In July 2018, Aotearoa New Zealand had 2531 state, state-integrated, private and partnership schools yet, the literature shows we only have 99 marae-ā-kura within school property, which is less than 4% of schools. Simply put, marae-ā-kura, is a pan-tribal teaching and learning space on school property (more information on marae-ā-kura here.) 15% of Aotearoa New Zealand identify as Māori and as we develop future-oriented / future proofed classrooms, it is time to think deeply about referencing Māori architecture or if appropriate consider the addition of marae-ā-kura in the physical school environment in Aotearoa New Zealand. Whakawhanaungatanga refers to the establishing of culturally appropriate links and strengthening relationships through sharing and valuing heritage and if the environments ākonga are surrounded in each and every day respect this diversity of culture, positive outcomes can be seen. With other initiatives that iwi and the government have deeply invested in such as Te Reo initiatives, and Te Hurihanganui this is a further way in which to have sustainable impact.

It is important to recognise that every school in Aotearoa New Zealand is situated on the grounds that once belonged to iwi and hapū, each with unique stories the rivers, the mountains, the land and the migration of its people from Hawaiki. As schools are tasked with rebuilding classrooms, it is appropriate to open up this conversation, and listen to strengthen local curriculum as mātauranga Māori (Māori knowledge) is valued. Simply asking the question of ‘what is the history of this land – pre-colonisation?’ and then translating this into a contemporary classroom context. Similarly, ‘how can school buildings reflect this story?’ Furthermore, ‘what stories can be told and echoed within school buildings that demonstrate Māori as successful, innovative and creative to which it is a culture that survives?’ Doing this, inherently promotes and value the ideologies that are encapsulated with mātauranga Māori and traditional arts such as weaving, knots and whakairo (carving) can also be used to demonstrate linkages to the past and can be used as a legitimate way to reinforce important and valuable ways of communicating. Although marae-ā-kura is opportune to develop an authentic space for te reo Māori me ngā tikanga Māori, it can be easy to fall into the trap of thinking of it as just for that purpose alone.

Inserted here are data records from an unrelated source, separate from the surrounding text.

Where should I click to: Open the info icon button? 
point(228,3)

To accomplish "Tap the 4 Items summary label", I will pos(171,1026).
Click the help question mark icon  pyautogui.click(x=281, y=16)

Think further. With a contemporary flavour to school architecture, it can be seen as an honest commitment to connecting to the past as well as is the epicentre of thought, creativity, innovation, curiosity and inquiry. This living learning space is social, yet culturally sacred. Although a prefab school classroom may feel like a straightforward solution, consider the impact developing a piece of school architecture to be a marker that keeps this important conversation at the forefront of education. Tennent and Brown reimagined a place and space for Te Wānanga O Raukawa at Ōtaki to which we can see an exemplary ILE, that clearly references its heritage here.

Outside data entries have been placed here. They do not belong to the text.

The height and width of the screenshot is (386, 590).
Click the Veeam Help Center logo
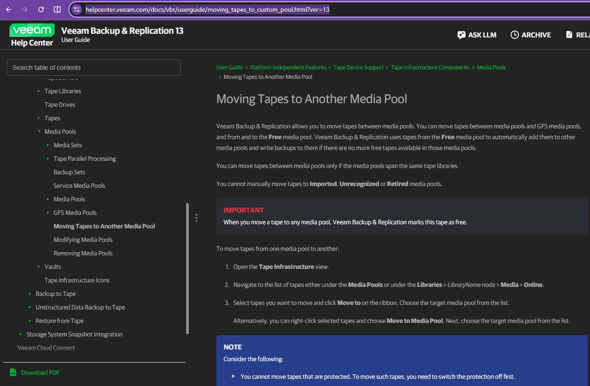tap(32, 35)
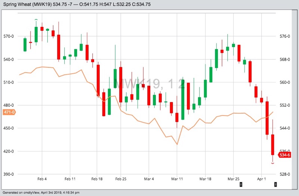The image size is (299, 196).
Task: Click the 570-0 left axis label
Action: tap(9, 36)
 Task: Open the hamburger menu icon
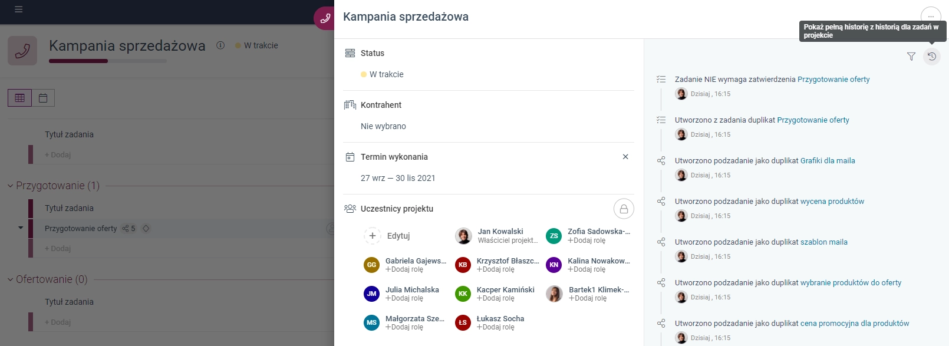coord(19,9)
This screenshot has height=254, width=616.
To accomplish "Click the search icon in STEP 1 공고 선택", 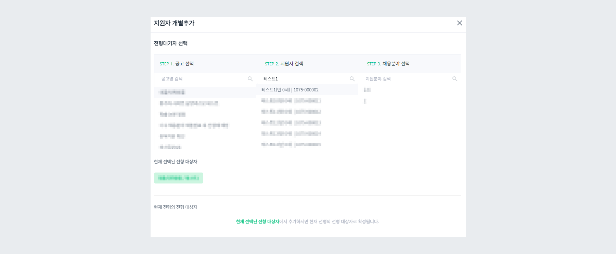I will point(250,79).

It may take time to get to a solution, but perhaps a slower approach is critical for sustainability and for a mutually beneficial future. As the education sector is tasked with developing school property, there is an opportunity to deepen its offering and embed the rich knowledge of Māori so we can echo the unique tapestry that makes up the past, present and future of Aotearoa New Zealand. Schools can anchor us in a world of constant instability and the spaces which we inhabit should reflect and share our foundational stories, not be seen as a place to forget them.

Here we are presented with an opportunity to transform school property to which we can rebuild with cultural intelligence at the forefront. Architecture impacts behaviour and this opportunity should not be missed, not just for the benefit of Māori, but each and every person and community with whom can learn and gain confidence through this experience to understand the uniqueness of Aotearoa New Zealand.